Minggu, 23 Oktober 2011

KEDUDUKAN PENCARI ILMU DALAM ISLAM



Oleh: Muhammad Saad

Betapa Islam sangat memperhatikan dan mengapresiasi orang-orang berilmu yang senantiasa mengamalkan ilmunya. Hal ini menunjukkan bahwa Islam memiliki Disiplin keilmuan sangat tinggi. Banyak sekali anjuran dalam kitab suci al-Qur’an agar kita menuntut ilmu, perintah agar kita membaca (iqra’), malakukan observasi (afalā yaraūna), eksploarasi (afalā yandzuruna), dan ekspedisi (sīrū fī l-rdhli), berpikir ilmiah rasional (li-qawmin ya’qilūn, yatafakkarūn).
Dorongan syar’i untuk belajar dalam Islam adalah suatu kewajiban bagi pribadi pemeluknya, yang konsekwensinya dosa bila tidak dilaksanakan. Hal ini berimplikasi positif karena telah membentuk komunitas masyarakat berilmu yang kemudian terciptalah budaya ilmu. Inilah yang kemudian menjadi fakta sejarah bahwa peradaban Islam dibangun dengan konsep keilmuan. Dalam artikel ini akan dibahas klasifikasi Orang berilmu dalam Islam dan bagaimana keutamaan  pencari ilmu dalam perspektif Islam. Sebagai dorongan kepada kita untuk menkosntruks bangunan-bangunan peradaban Islam  dengan disiplin ilmu yang telah lama runtuh dan diinjak-injak oleh peradaban Barat  sekular-liberal.

Klasifikasi Orang Berilmu

Islam adalah satu-satunya agama yang sangat memperhatikan pendidikan umatnya. Ilmu didalam Islam memiliki posisi penting dalam kehidupan manusia. Demikian pentingnya sehingga Allah menjadikannya sebagai parameter utama dalam mengklasifikasikan manusia. Di dalam firman-firman-Nya, berulang-kali dipaparkan kualifikasi seseorang berdasarkan kompetensi ilmiah yang dimilikinya (QS. Ali Imran: 18).
شهد الله انه لا اله الا هو والملائكة وأولوا العلم قائما بالقسط لا اله الا هو العزيز الحكيم
“ Allah menyatakan bahwasanya tidak ada Tuhan melainkan dia (yang berhak disembah), yang menegakkan keadilan. para malaikat dan orang-orang yang berilmu (juga menyatakan yang demikian itu). tak ada Tuhan melainkan dia (yang berhak disembah), yang Maha Perkasa lagi Maha Bijaksana.”

__Tujuan Tugas__
Perbarui bagian teks tentang kedudukan pencari ilmu dalam Islam, mulai dari "KEDUDUKAN PENCARI ILMU" dan berakhir pada "(li-qawmin ya’qilūn, yatafakkarūn).", dengan menukar "mengapresiasi" menjadi "menghargai".

Catatan lokasi kata dan elemen
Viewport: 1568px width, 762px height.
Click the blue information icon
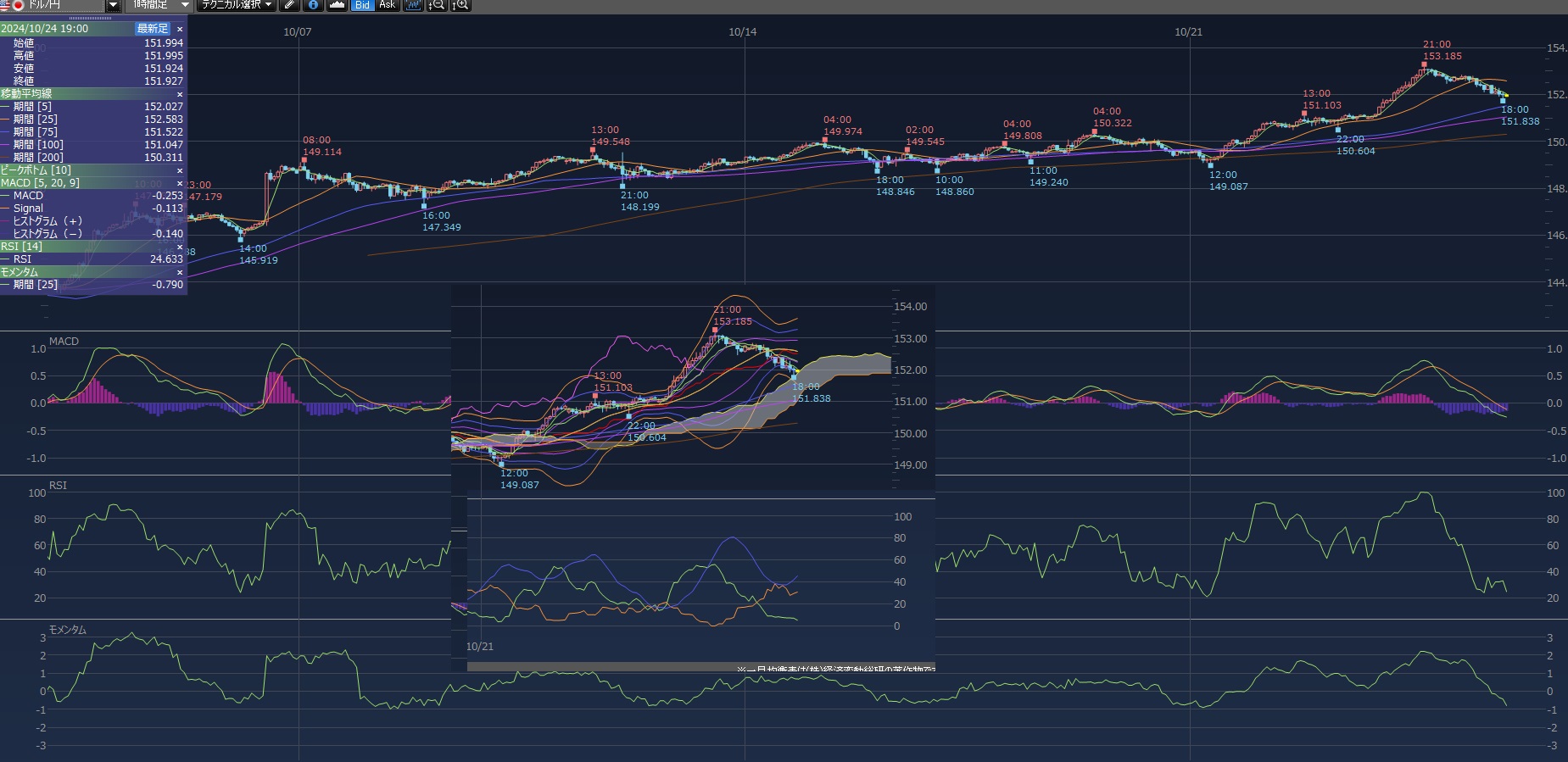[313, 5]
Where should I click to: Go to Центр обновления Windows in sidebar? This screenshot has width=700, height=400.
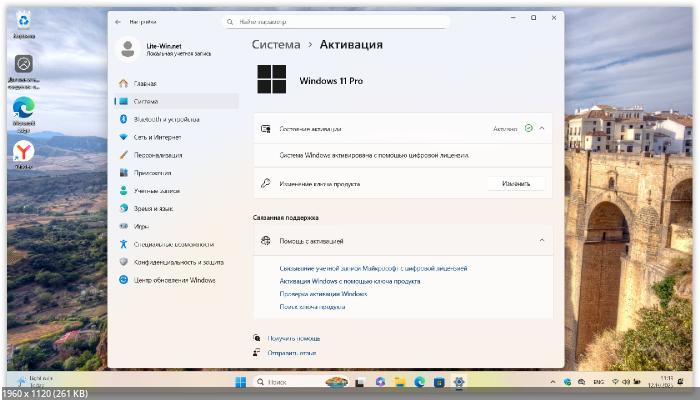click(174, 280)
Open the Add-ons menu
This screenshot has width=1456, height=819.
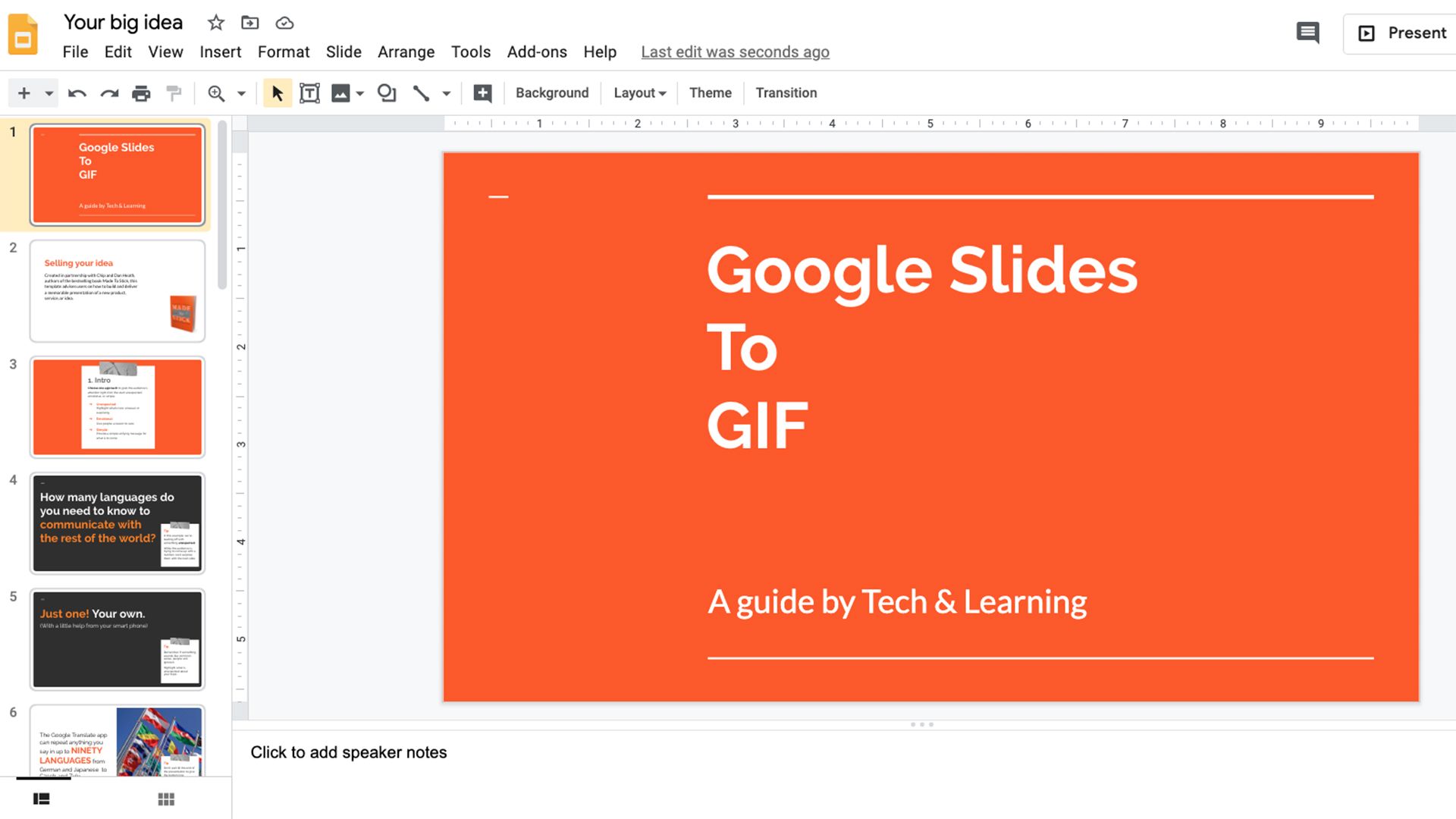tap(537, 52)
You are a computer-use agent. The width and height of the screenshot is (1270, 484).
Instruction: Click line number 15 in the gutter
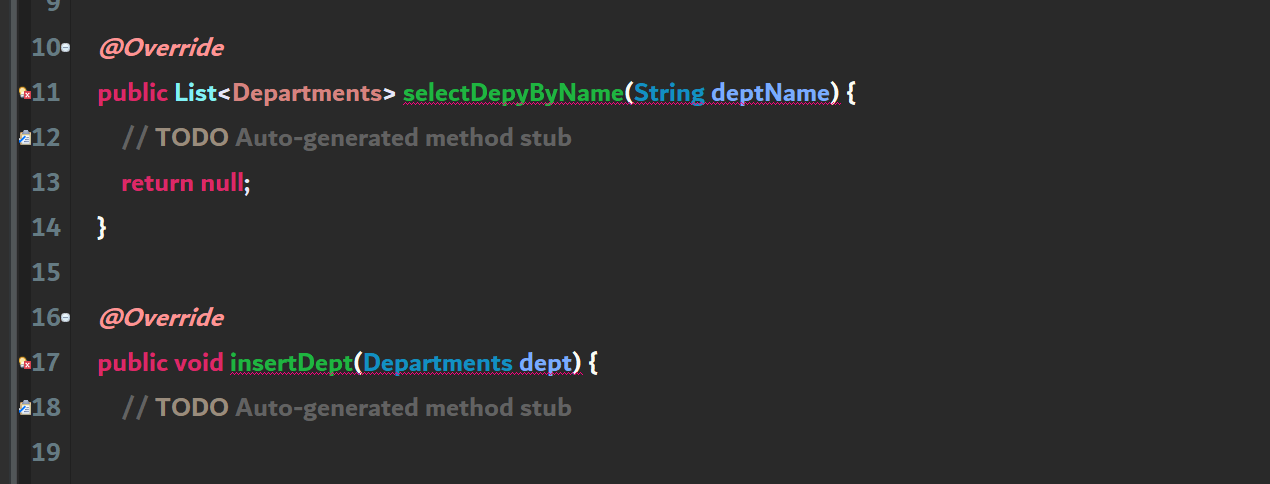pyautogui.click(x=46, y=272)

__Hasil Latihan__
KEDUDUKAN PENCARI ILMU DALAM ISLAM



Oleh: Muhammad Saad

Betapa Islam sangat memperhatikan dan menghargai orang-orang berilmu yang senantiasa mengamalkan ilmunya. Hal ini menunjukkan bahwa Islam memiliki Disiplin keilmuan sangat tinggi. Banyak sekali anjuran dalam kitab suci al-Qur’an agar kita menuntut ilmu, perintah agar kita membaca (iqra’), malakukan observasi (afalā yaraūna), eksploarasi (afalā yandzuruna), dan ekspedisi (sīrū fī l-rdhli), berpikir ilmiah rasional (li-qawmin ya’qilūn, yatafakkarūn).